BTG Pactual (B3: BPAC11) wants to ride Brazil’s surging agricultural exports to take on global commodity trading houses

São Paulo-based BTG Pactual (B3: BPAC11)—already one of the largest financial conglomerates in Latin America—is aiming to jump on the wave of surging agricultural exports from Brazil to expand its business and rival well-known commodity trading houses like Cargill and Bunge (NYSE: BG). It’s all part of a bold plan envisioned by chair André Esteves to position the investment bank and wealth manager as a regional hub and “port of entry and port of exit.”
“BTG can provide for its clients a service from the farm gate to delivery to a Chinese buyer, or an Arab buyer in Abu Dhabi, or in India…a service which is as competitive or more than the big trading houses,” he said in a recent interview with the Financial Times. “I see a very big expansion happening in Asia in terms of the commodities world.”
Even amid ongoing M&A activity and after reporting record revenue and net income last year, it’s easy to see why BTG would want to further expand into the booming agriculture sector in Brazil—which Esteves says he expects to supply 80% of the additional food that will be needed around the world over the next twenty years. The South American country, already one of the largest food producers in the world, has been continuing to see agribusiness shipments hover near all-time highs and in March sent goods abroad worth $15.6 billion, nearly 54% of countrywide exports.
“The March results underscore the growing international strength of Brazilian agribusiness, even amid rising global trade tensions,” Secretary of Trade Luis Rua said in a statement.
Trade as an economic buffer
Over the past year, Brazil’s Ministry of Agriculture has highlighted a number of agreements that expanded its market access for products like beef in Vietnam, poultry in Malaysia, livestock in Turkey and citrus in India. According to the US Department of Agriculture’s Economic Research Service, Brazil—the fifth-largest country in the world by land area and seventh by population—is one of a few geographies capable of increasing both agricultural areas and yields.
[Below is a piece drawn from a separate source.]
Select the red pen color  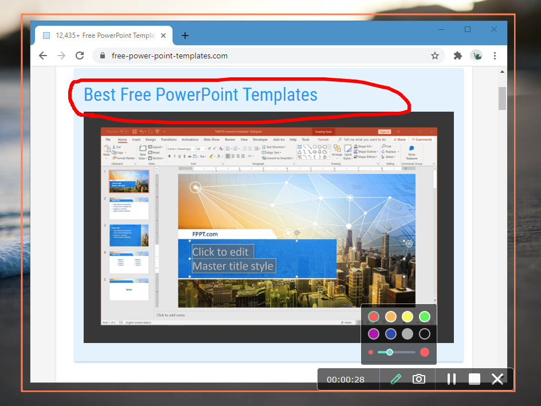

“Brazil has made a remarkable transformation from being an exporter of tropical agricultural products—such as coffee (ICE: KCN5), sugar (ICE: SBN5), and cacao in the 1960s and 1970s—to becoming a major global supplier of soybeans (CME: ZSNG), soybean products, corn (CME: ZCN5), cotton, sugar, coffee, orange juice, meat and ethanol since the early 21st century,” it wrote in a report. “Brazil is now an important agricultural competitor of the United States in international markets for many of these commodities.”
Indeed, as the US is engulfed in trade negotiations around the world after implementing wide-ranging, across-the-board tariffs last month, many have speculated that Brazil could be one of the biggest beneficiaries. That all makes Esteves’ plan to expand its foothold in commodity trading seem like a solid bet, especially as the country’s famously complicated bureaucracy and intertwined political sphere can make a Brazilian company hard to beat in Brazil. It’s a competitive sector, however, and in addition to other international players like Archer-Daniels-Midland (NYSE: ADM) and Louis Dreyfus Company, there are many domestic firms already involved including SLC Agrícola (B3: SLCE3).
Currency risk remains
Ratings agency Fitch upgraded its outlook on BTG late last year to positive from stable, citing its improving business diversification, well-managed lending risks, improved asset quality and prudent liquidity management. But as any Brazil watcher knows, the broader economy can be known to quickly swing from hot to cold, and the country has a habit of getting in its own way sometimes. While the Deloitte Global Economics Research Center expects weak government finances to contribute to stronger inflation and drag on GDP growth this year, it said expanding trade will be a bright spot even as consumer strength fades. Presidential elections scheduled for 2026, meanwhile, will almost guarantee a tumultuous year ahead.
It’s exactly that macro uncertainty that any BTG investor will want to keep top of mind. Shares in the company, for example, rose 6% over the past year, but the Brazilian reais they’re priced in fell 11% against the US dollar across the same period.
With a longer horizon, the currency risk tends to average out. BTG shares gained nearly 300% over the past five years while the S&P 500’s rose 92% and the real—while volatile—was essentially flat. That means the “Goldman Sachs of the Tropics” has outperformed peers both at home and abroad in the longer run even as currency swings added a very significant level of complexity for anyone with a shorter time frame. BTG is revving up a powerful engine and the destination is clear, but in Brazil even the best of drivers should expect some unforeseen potholes—or a landslide—along the way.